Thomas & Friends: All Engines Go 第2シリーズ第17話レビュー

※この記事にはネタバレが含まれています。

また、記事の内容は個人的な意見であり、他者の代表ではありません。

 

 

 

AEG S2 E17 『Snowplow Struttin'』『ウキウキゆきかき』

監督: キャンベル・ブライアー

脚本: ニキ・リットン

内容: 雪が降る前に配達を終わらせる必要があるトーマスは仲間と仕事のために責任を持って雪かきを使うことを学ぶ。

 

【このエピソードについて】

 なぜか間に春または夏のエピソードが挟まれましたが、雪かきに関するエピソードがきました。『Whiteout!』でも付けていましたけど、AEGで雪かきについて触れられるのは初めてですね。AEGではどのように雪かきが扱われるのでしょうか。先に放送された2つのクリスマスエピソードは良作でしたが、これも楽しいものであることを願っています。

 

©︎Mattel

 うーん、否。『ぎゃくにするひ』以上に最悪のエピソードかもしれません。

冬に入り、雪かきを使うのを待ちきれないトーマスが忍耐と仕事への責任感や集中力を学ぶエピソードなのですが、何が気に入らないって? トーマスが雪かきを気に入っていること? いいえ、"別の次元"の一言で片付けられるし、オリジナルシリーズでさえS17『トーマスとゆきかき』で苦手を克服しています。

ブタを雪かきでどかすこと? いいえ、漫画的な解決方法がAEGのアイデンティティです。カウキャッチャー(ならぬピグキャッチャー)の要領で意味も果たしている点では、それほど否定的になれません。問題はそこじゃないんです。

 

 ええ、全体を通して表現したいことはわかります。集められた落ち葉を祓ったり、汚い水溜りにいきおいよく飛び込んだりしたがるような子ども心を描いているのでしょう。でもそれらは倫理観を破綻させなければ表現できないことなのでしょうか?

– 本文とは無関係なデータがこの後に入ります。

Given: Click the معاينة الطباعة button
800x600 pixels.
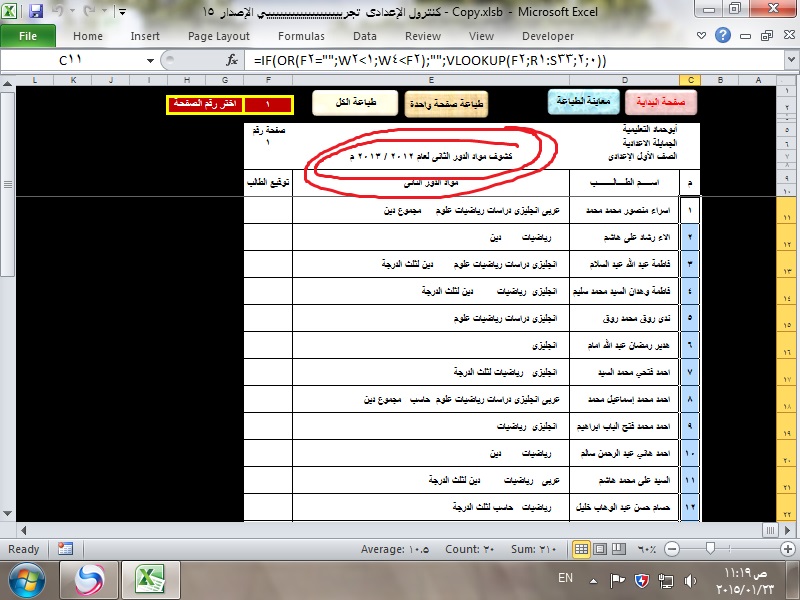Looking at the screenshot, I should click(x=581, y=102).
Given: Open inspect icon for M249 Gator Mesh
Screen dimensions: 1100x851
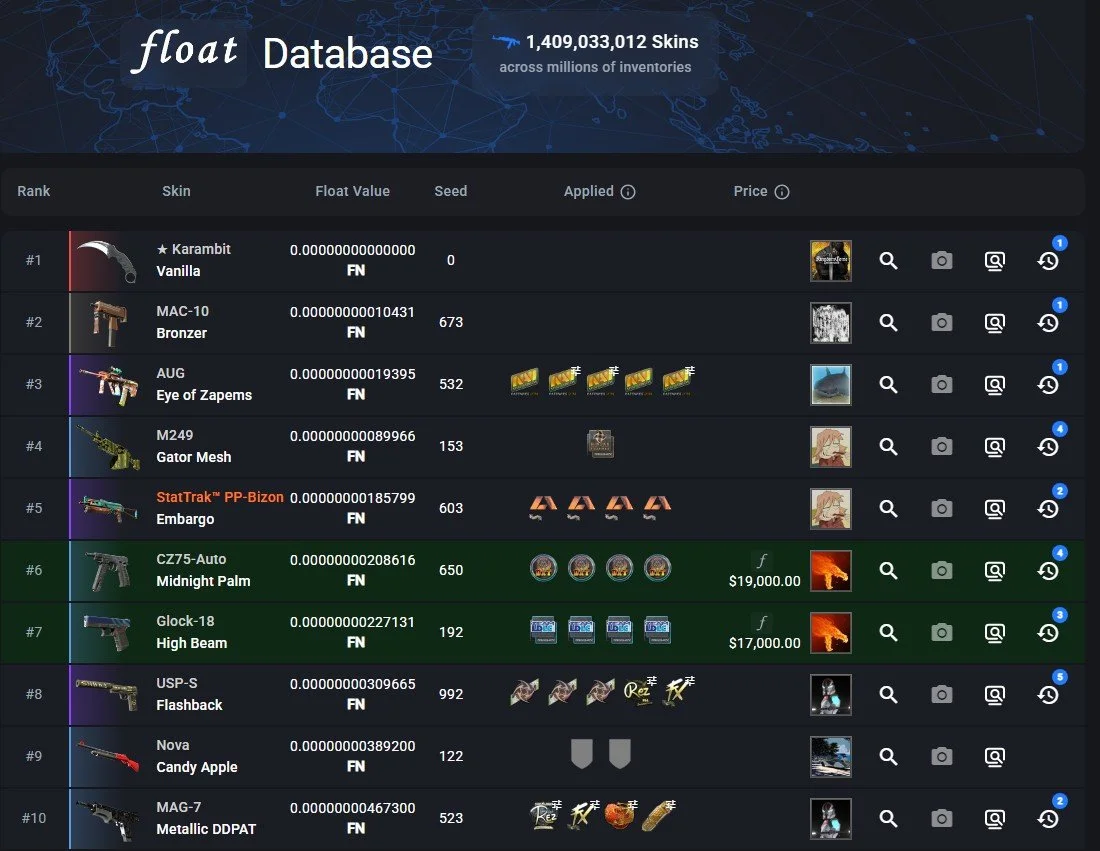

このエピソードのトーマスは倫理観が極端に崩れているだけでなく、例え方は悪いけど、まるで薬物中毒者みたく取り憑かれているかのように、真っ白でふわりと飛んでいきそうなものを見るたび掻き分けようとする風に描かれているんですよね。子どもとは、一度やりたがると、どうしてもやりたがるので心理的には合ってはいるんですけど、やってることが結構ひどいんです。

彼らは機関車ですが、人前でタンポポの綿毛を吹き散らかすのは危険なので絶対にやめてください。みんな注意するだけで止めようとしないし。人間の耳をディーゼルの吸気口と関連づけてもいいのでは? ショートアニメ『ドタバタかみふぶき』みたいに。

 

©︎Mattel

 ディーゼルとパーシーが「これは雪じゃない」と注意しながら話を聞かずに、ジェームスの落とした小麦粉やら農場の干し草やら何でもかんでも掻き分けるのも見ていてイライラするし、特にカモメのくだりは、傷つけないやり方で行うとはいえ、流石にライン越えです。『きかんしゃがっこう』シリーズってどの時系列なんでしょうね。

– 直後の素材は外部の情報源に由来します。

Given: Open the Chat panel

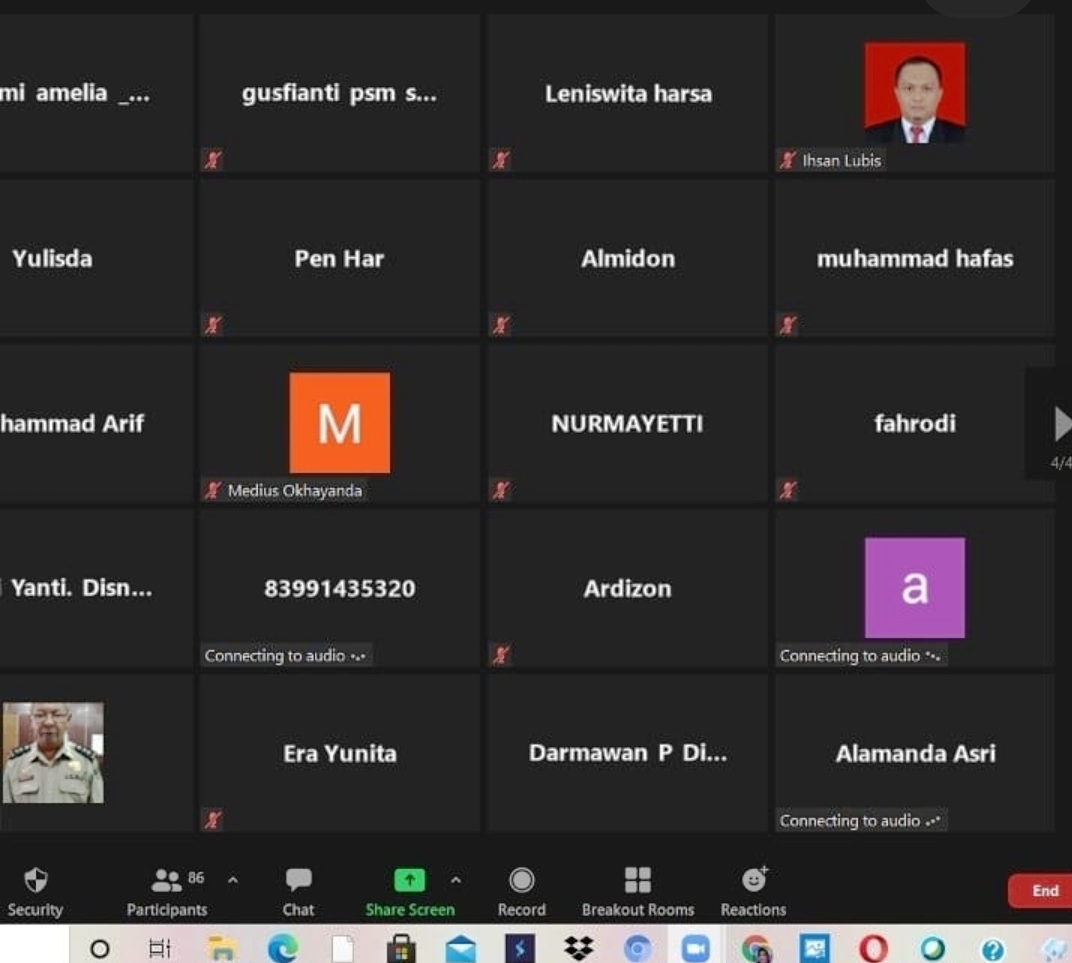Looking at the screenshot, I should pos(298,891).
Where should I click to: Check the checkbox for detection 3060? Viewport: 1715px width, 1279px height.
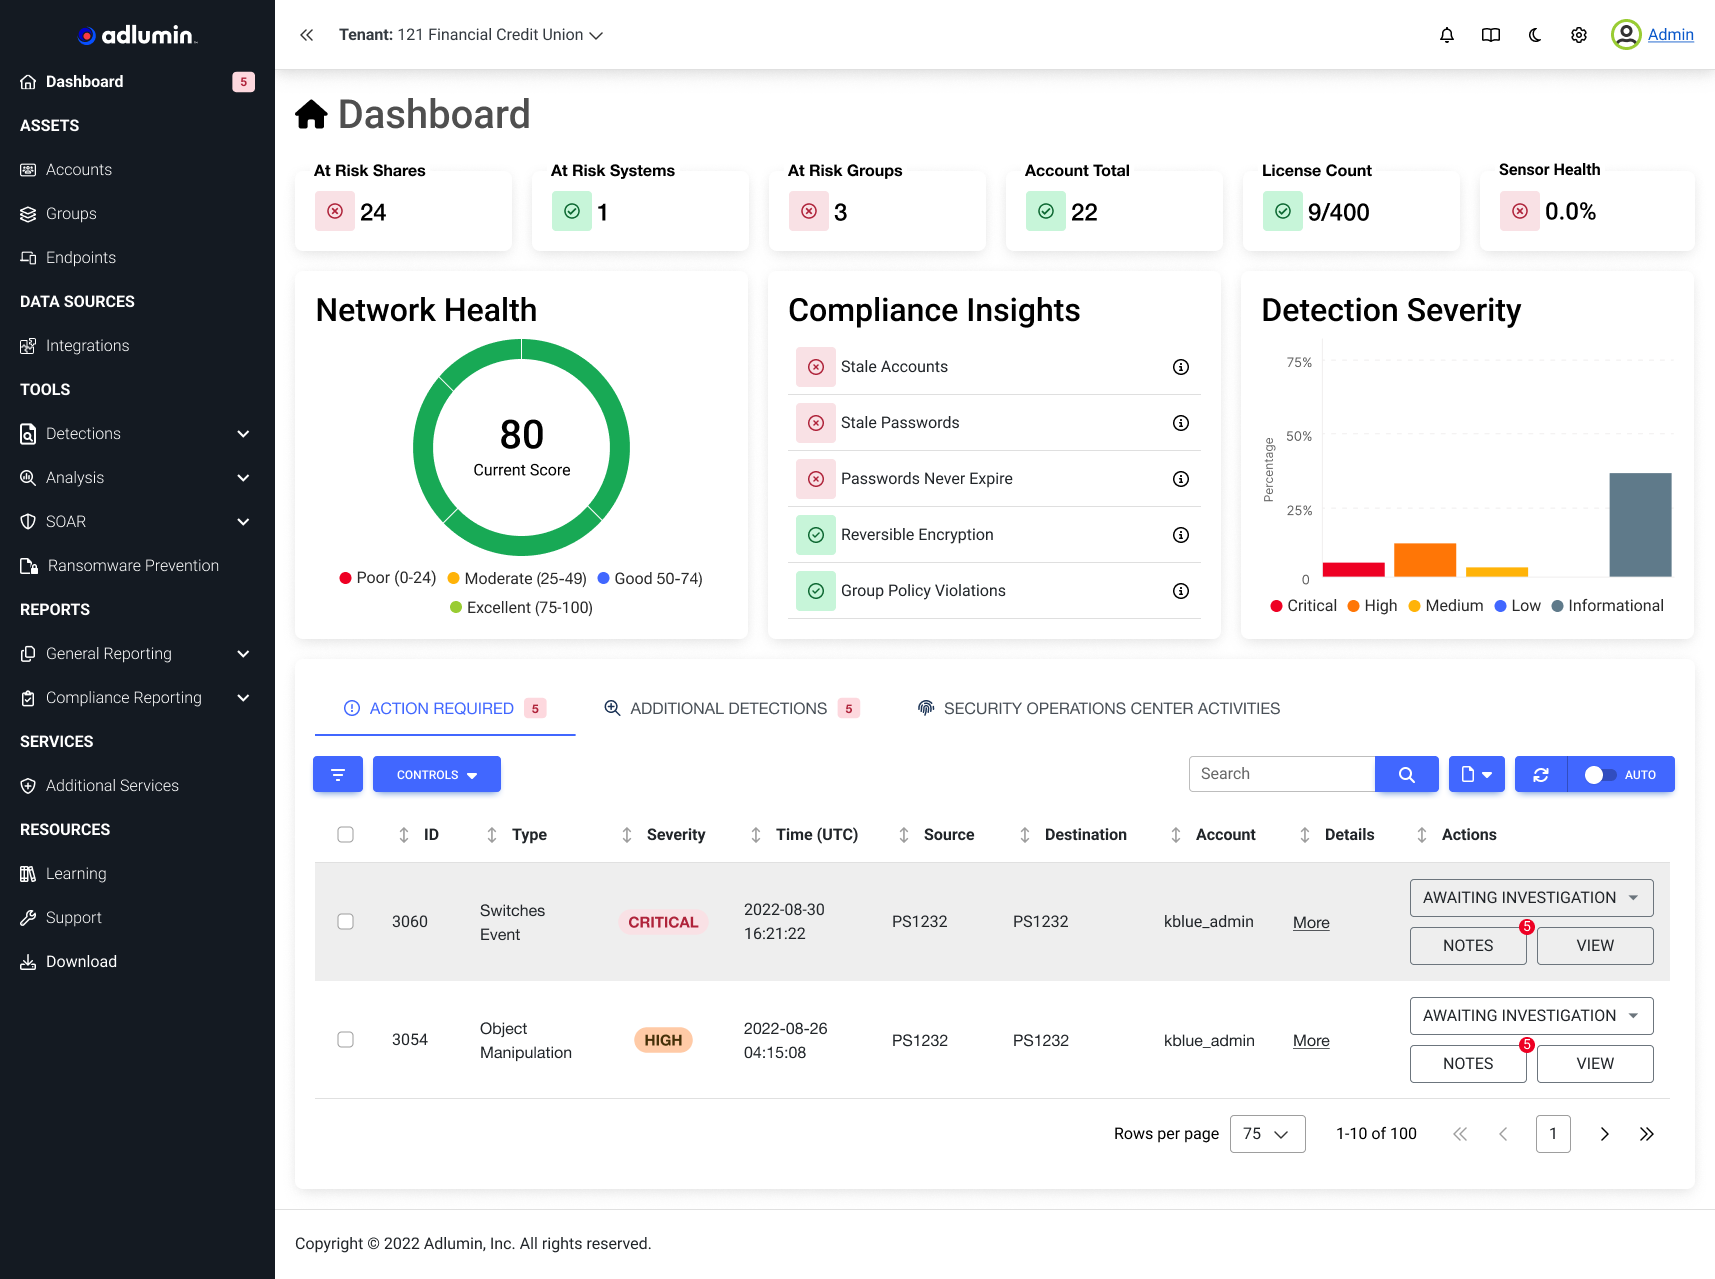345,921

オリジナルシリーズで悪名高いS15『グラグラのきてき』を思い出します。それは動物を危機に晒す可能性が考えられた描写があっても故意ではありませんでしたが、今回は意図的にカモメに向かって雪かきで祓おうとするので、もっと悪いですディーゼルのバッファービームを凹ませるくらいです、人が飛び込むのとは訳が違うじゃないですか。

 

©︎Mattel

 ディーゼルのバッファービームといえば、雪かきで誰かを物理的に傷つけるのはかなり斬新でしたね。でもそれはそれとしてトーマスに自覚があるのかあやふやなのはひどい。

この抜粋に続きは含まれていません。